(DATA TO EXAMINE begins)
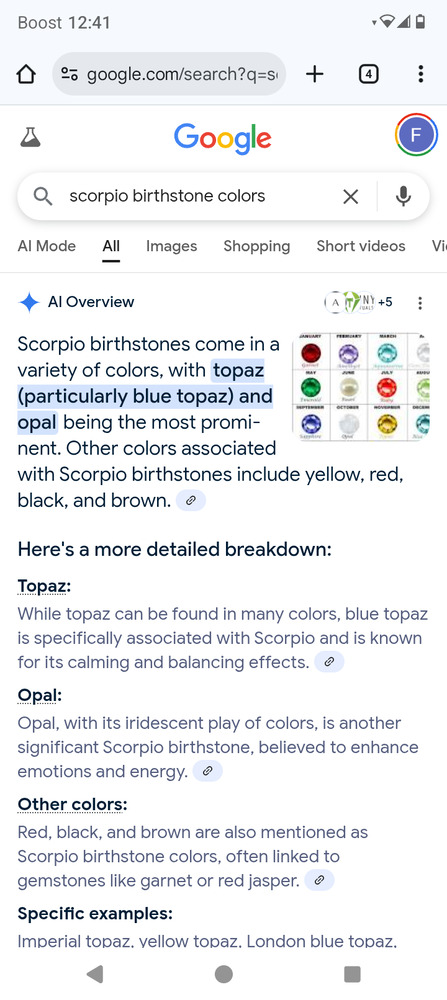
Task: Open the tab switcher showing 4 tabs
Action: click(x=368, y=74)
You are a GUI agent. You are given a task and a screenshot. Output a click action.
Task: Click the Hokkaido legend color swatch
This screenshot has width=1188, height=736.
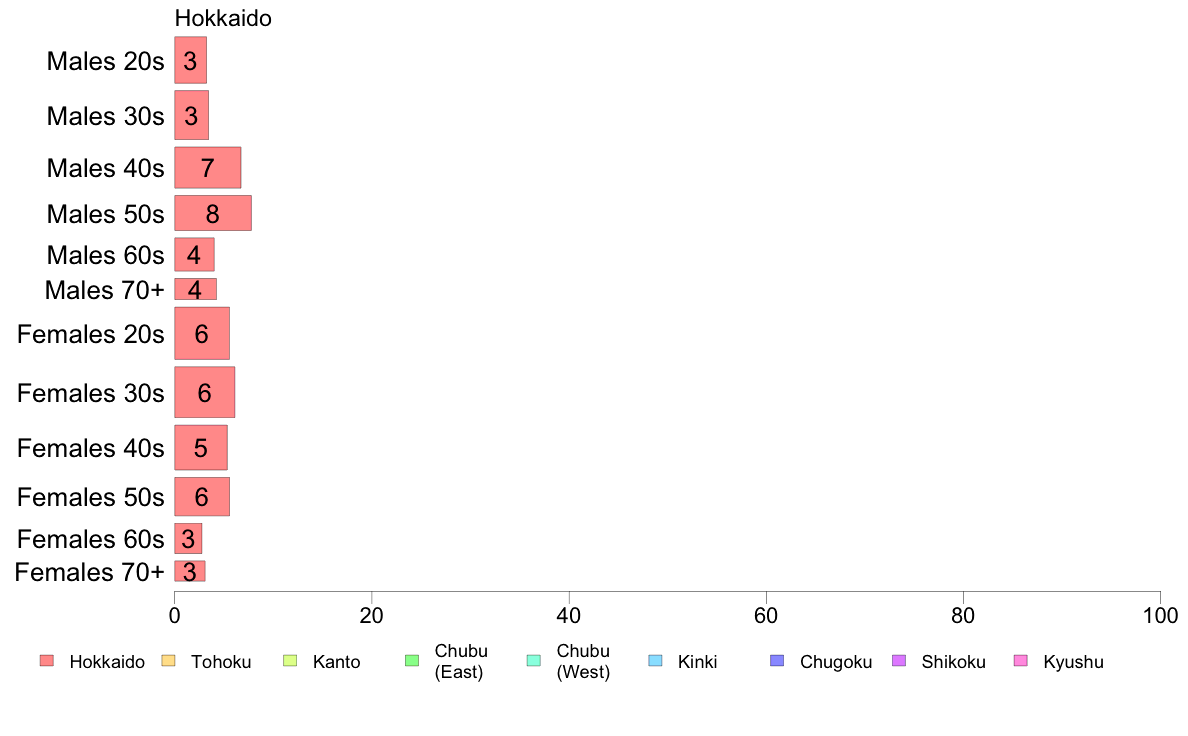tap(47, 661)
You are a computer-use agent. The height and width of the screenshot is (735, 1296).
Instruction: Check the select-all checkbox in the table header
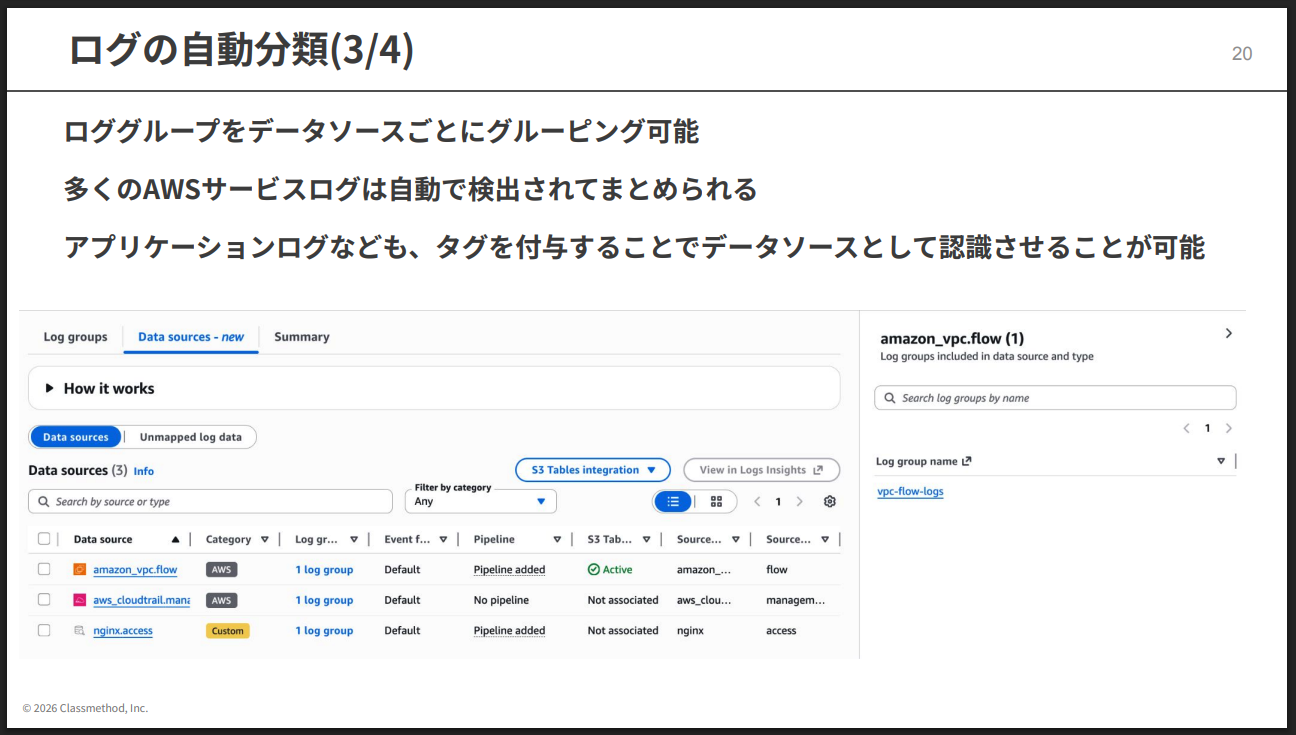44,538
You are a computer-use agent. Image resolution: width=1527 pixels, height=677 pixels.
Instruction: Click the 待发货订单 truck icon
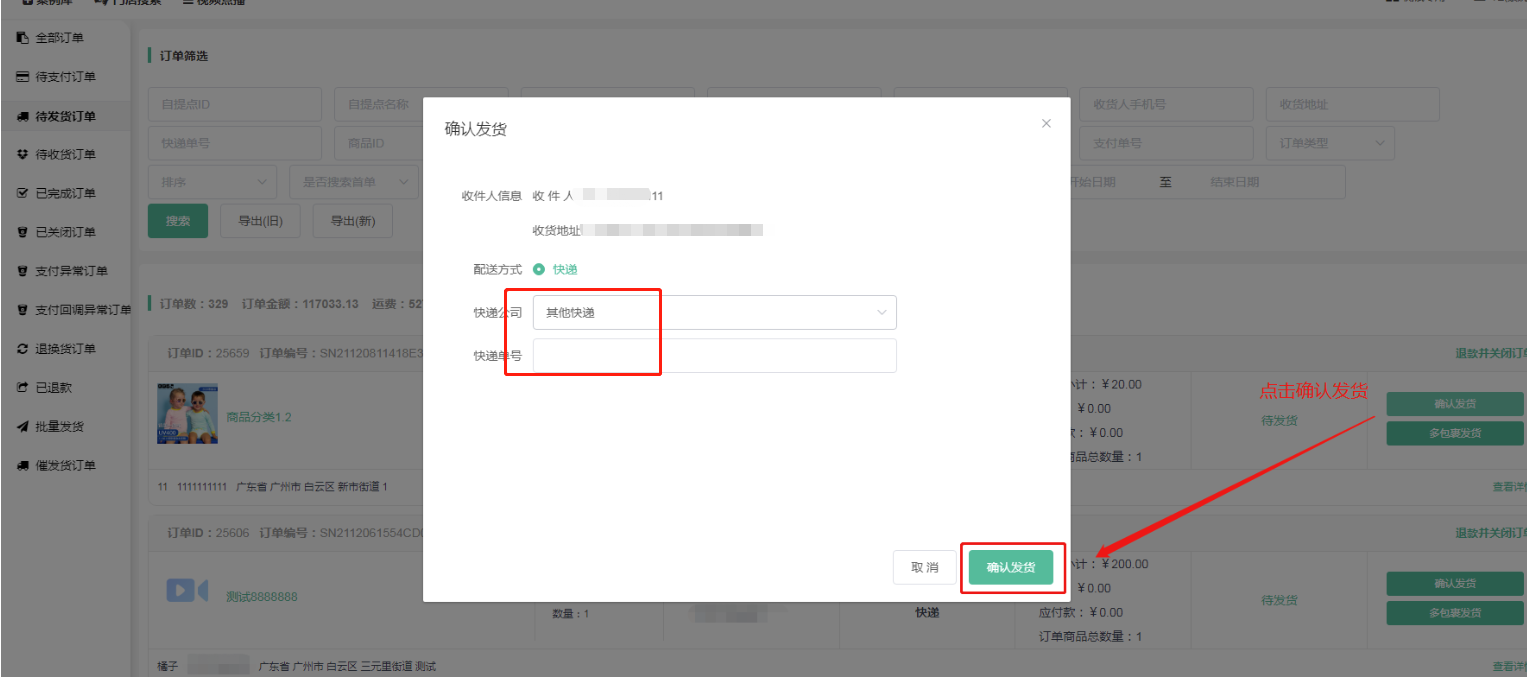[x=22, y=116]
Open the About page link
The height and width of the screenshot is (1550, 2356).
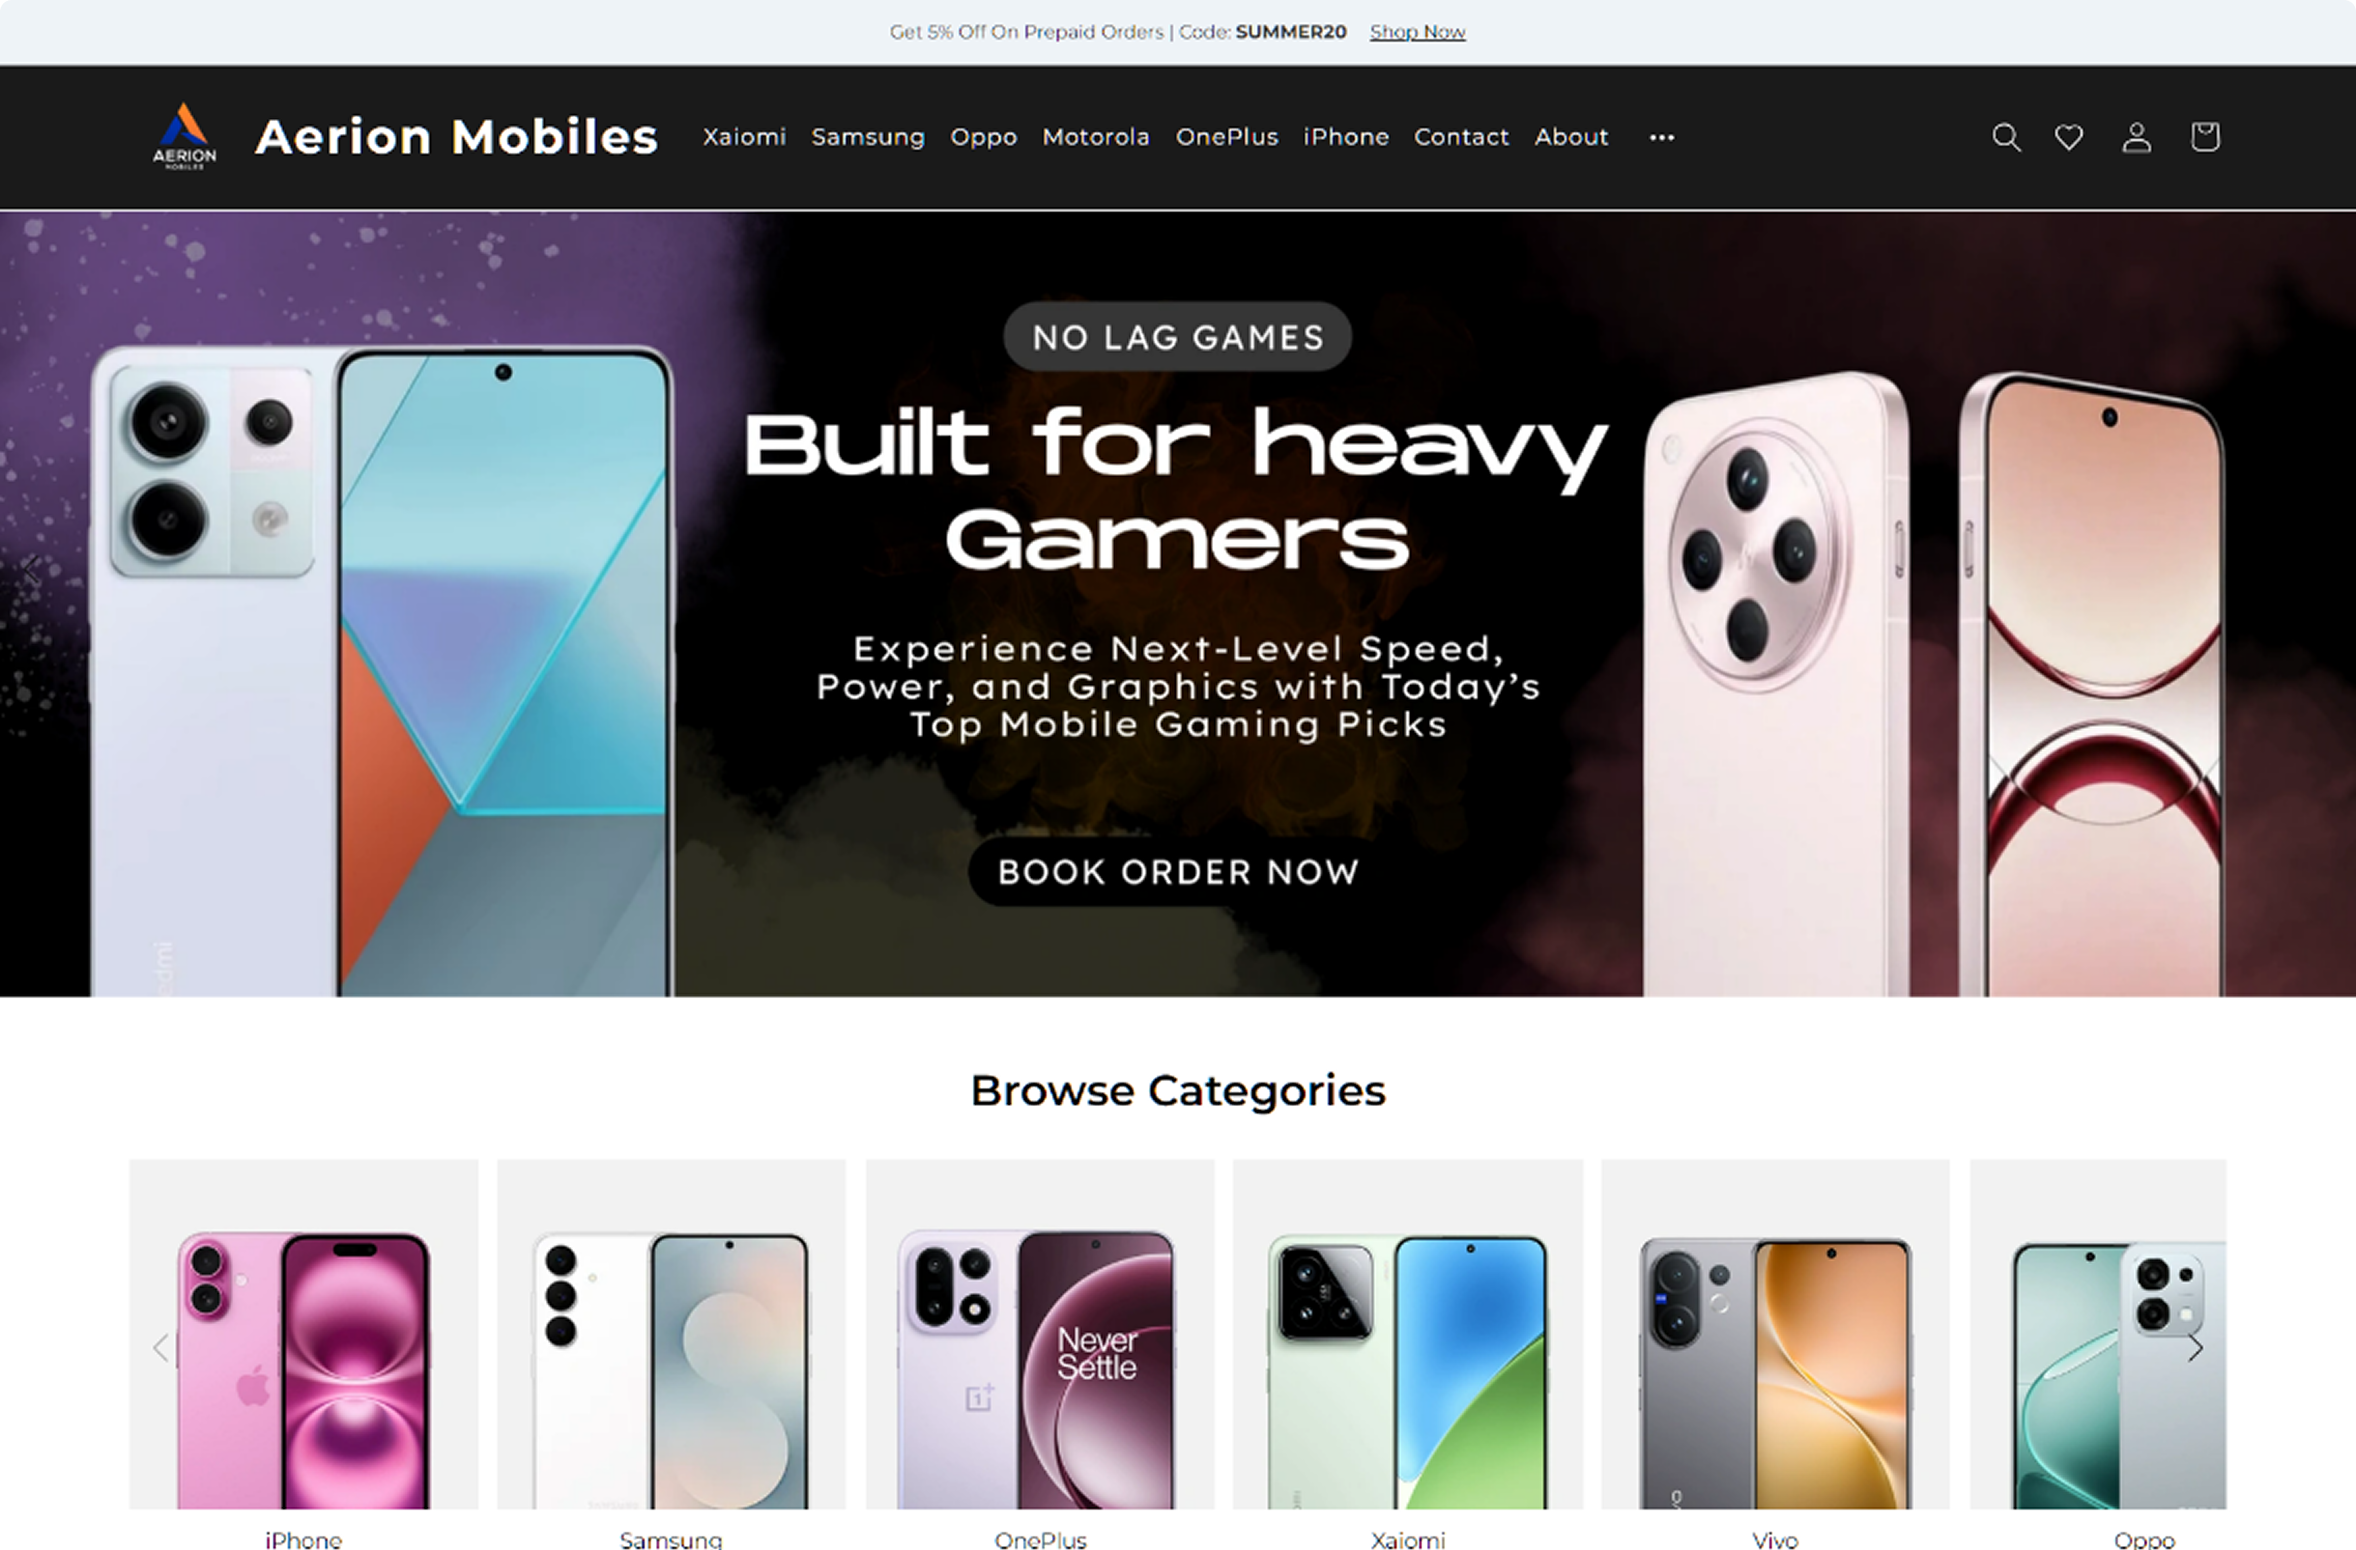1571,137
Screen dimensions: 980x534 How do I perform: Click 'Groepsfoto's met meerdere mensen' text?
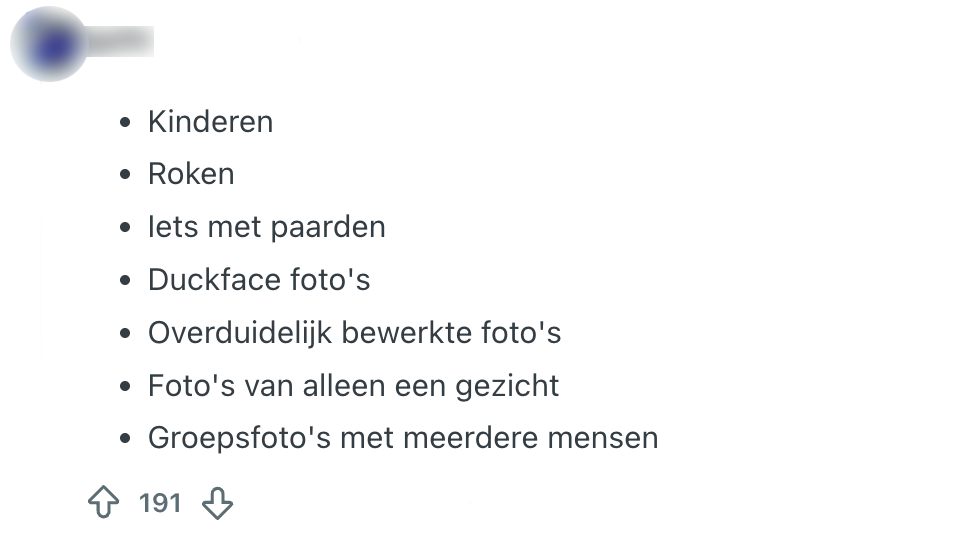pos(403,438)
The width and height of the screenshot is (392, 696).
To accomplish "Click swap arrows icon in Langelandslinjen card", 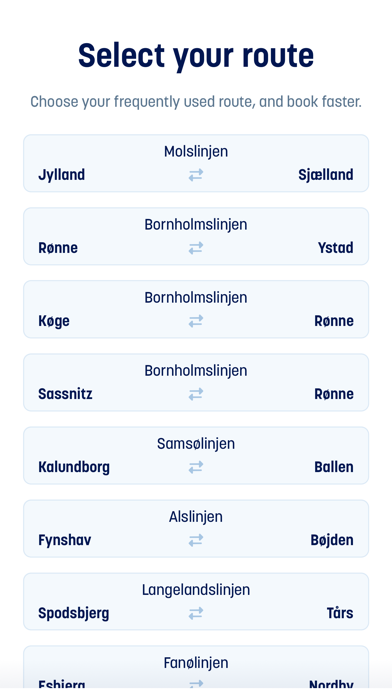I will point(196,613).
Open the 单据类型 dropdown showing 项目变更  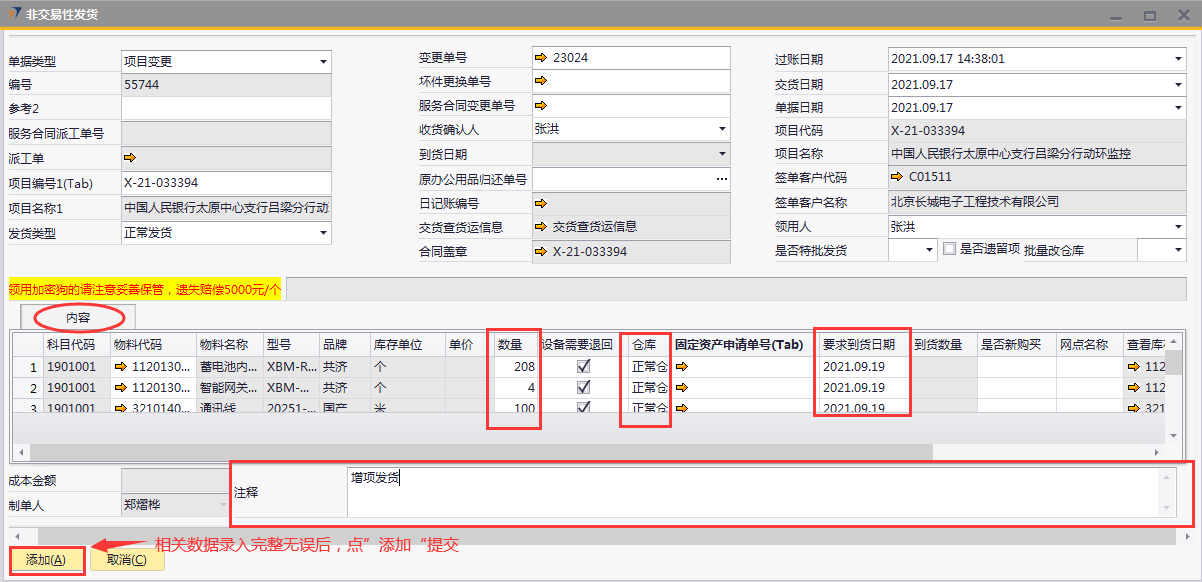coord(323,62)
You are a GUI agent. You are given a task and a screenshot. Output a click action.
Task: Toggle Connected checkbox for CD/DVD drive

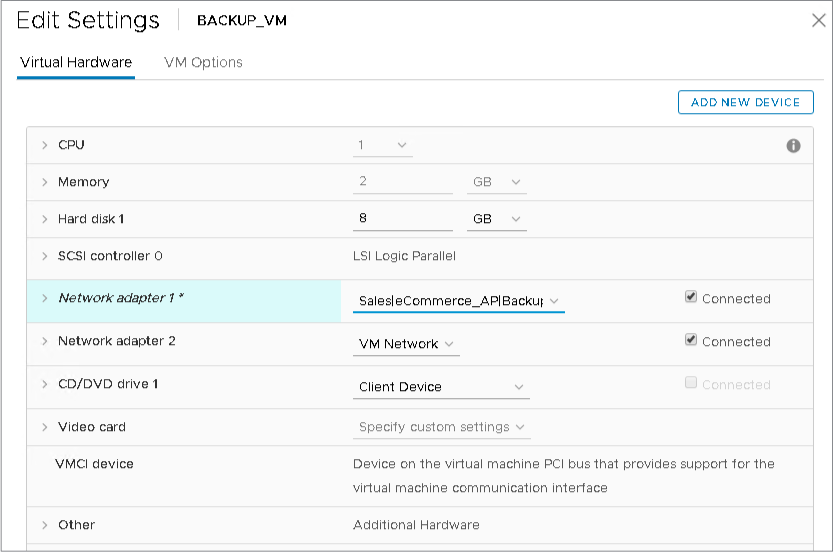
(DATA TO EXAMINE ends)
■ EXERCISE REQUIREMENTS
Starting with the line that contains "This screenshot has width=1188, height=736." and finishing with the line that contains "The width and", reproduce every line of the material above exactly, but not the pictures.

■ FINAL ANSWER
This screenshot has width=1188, height=736.
tap(47, 661)
You are a computer-use agent. The height and width of the screenshot is (735, 1296).
Instruction: Check the select-all checkbox in the table header
44,538
You are a computer-use agent. Image resolution: width=1527 pixels, height=677 pixels.
Instruction: Click the 待发货订单 truck icon
[x=22, y=116]
Open the About page link
The height and width of the screenshot is (1550, 2356).
1571,137
Screen dimensions: 980x534 How do I perform: Click 'Groepsfoto's met meerdere mensen' text?
pos(403,438)
The width and height of the screenshot is (392, 696).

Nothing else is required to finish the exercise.